It's a phrase I heard all the while I was growing up.
What does building God's kingdom mean in the Liberian group?
I guess having more wives and lots of children and growing the numbers.
Growing the numbers.
And converting more people and having more people being involved in our group.
Was the focus on money, building the kingdom of God based on economics part of it?
Well, I know from reading other books about my father that he was very interested in that topic.
And, but I wasn't aware again, I was a young child.
So that part was didn't impact my life as much being young, one of the younger kids.
So, but I do know that, you know, they were proselytizing and I actually did want on the
handful of times I got to spend with my father.
I got to go on one of his long winded, you know, preaching sessions and listen to that
and experience that.
It's interesting.
I mean, the Christians did not proselytize there.
They're building the kingdom was economic and wives and kids, of course.
But we could have used more economics.
Yeah, from everything I've read and heard about that, I think you could.
But it didn't make our life any easier at all because we were still in poverty.
So we couldn't spend any money.
So they could get it all.
And again, there's so many parallels with all children growing up in polygamy groups,
although there are different groups that parallels are there.
You talked about the FBI and you were taught what to say in case the FBI came and raided.
We were taught the same thing, how to lie to the police authority.
Of course, we weren't afraid of an FBI raid like you were for that reason,
but for because we live polygamy because we were a polygamy group.
Explain exactly what you were taught about being God's persecuted people.
What to say when the FBI came, what were you supposed to say, what kind of coaching did you get?
Well, because my father was wanted by the law and other group members that were part of his group
that had committed some of the atrocities that he ordered, they were wanted.
So we were taught that we were God's chosen people that were being persecuted
because we were God's chosen people and not that people had committed crimes.
Right.
And they were wanted by the law.
You said it became easier, lying became easier as you grew older.
Oh yeah, you became more practiced at it.
And you know, as outsiders would ask you questions, even just a teacher or a neighbor
or anyone that lived that was observing your family, you know, they would say,
well, who's your father?
Yeah.
You know, oh, I don't know.
And we were taught to say I don't know to everything.
So when you're really young, they can't really coach you on answers and lots of details.
So they can't come up with a story and expect you to remember it.
But they can teach you to say I don't know.
Right, exactly.
So we were coached and taught and rehearsed.
Do you think that added to your fear to rehearse something that wasn't true?
It wasn't necessarily because it wasn't true.
It was just that it was an impending possibility that we were going to be questioned
and we couldn't say anything.
And the fear that if you said anything that got anybody in trouble, it would be all your fault.
Oh, yeah.
There was a responsibility put on us children that should never, no child should have to bear.
I agree.
I agree.
It was really terrible.
I remember we were told what not to say.
If we said anything wrong, they would come and take us kids away.
So we had to be very careful.
But you know what?
I begged in my mind that somebody would come and take us away.
I wanted to be taken away from the family.
It never happened because nobody ever came and got us.
So you moved frequently and sometimes unexpectedly.
And you said it was kind of a way of life that you didn't understand, but you understand now.
Explain why you moved so frequently and how that affected you.
We were wanted by the law.
Did you know you were wanted by the law at that time?
We knew we were being persecuted for being God's chosen people.
That's what we understood and that's what we were told.
So we would move very often and in the middle of the night usually and almost always leaving behind our possessions.
And you know, my dad would have a revelation and then everybody would just jump and move and off we'd go.
And it was in the middle of the night.
It was under frightening circumstances usually.
More quiet.

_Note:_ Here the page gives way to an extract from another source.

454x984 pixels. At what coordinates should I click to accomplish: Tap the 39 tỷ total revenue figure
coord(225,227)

Don't ask any questions. Come on, let's go.
So was this in the US or Mexico or both?
You were traveling all through.
Into and out of Mexico all over the United States.

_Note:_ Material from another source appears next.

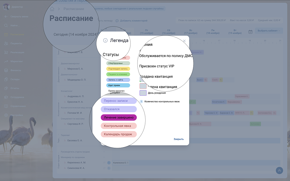The width and height of the screenshot is (290, 181).
Task: Open the Маркетинг section icon
Action: [x=6, y=61]
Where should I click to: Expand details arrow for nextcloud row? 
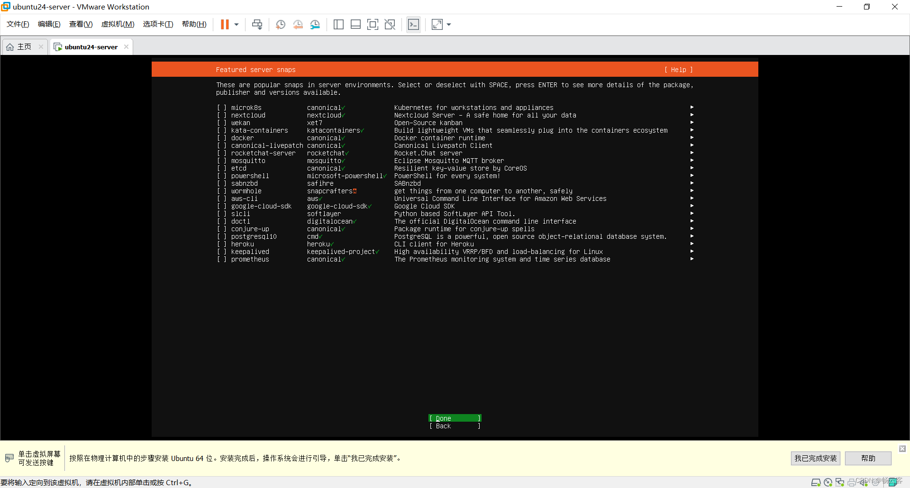pos(692,115)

Mostly California, Colorado and Texas for me.
For you.
But other siblings also Arizona was involved in that.
But all over Mexico as well.
Many people, especially children raised in polygamy groups, don't know who their real father is.
Did you know that Ervel was your dad, that that man was your father and did you see him often?
And when you did, how did you identify with him in a positive or negative way while you were a child?
We were taught to revere him and that he was God's prophet and God's mouthpiece on earth.
So we had a sincere reverence for him.
And I didn't know what he looked like.
There were so few times where he was actually in the same home as I was.
And there's only twice that I remember talking to him.
And did you know he was your father?
Yes, I was taught that to my father was.
However, we were taught, if we were asked what his name, you know, to refer to him as Theo, which is uncle in Spanish.
Oh.
So we were taught to refer to him as that he was our uncle.
Okay, okay.
It's funny how the polygamy groups, how the little thread of sameness goes through.
Because that's what we were taught to, and the first wife was my aunt.
Right.
She really wasn't.
But that's what we would call them.
And my half-brothers and sisters were my cousins.
Yes.
Isn't it funny how you have to raise-
Very similar.
So when you did, when you were around him, did you have fear or reverence or negative or positive?
Did you have any experiences, close personal experiences with him at all?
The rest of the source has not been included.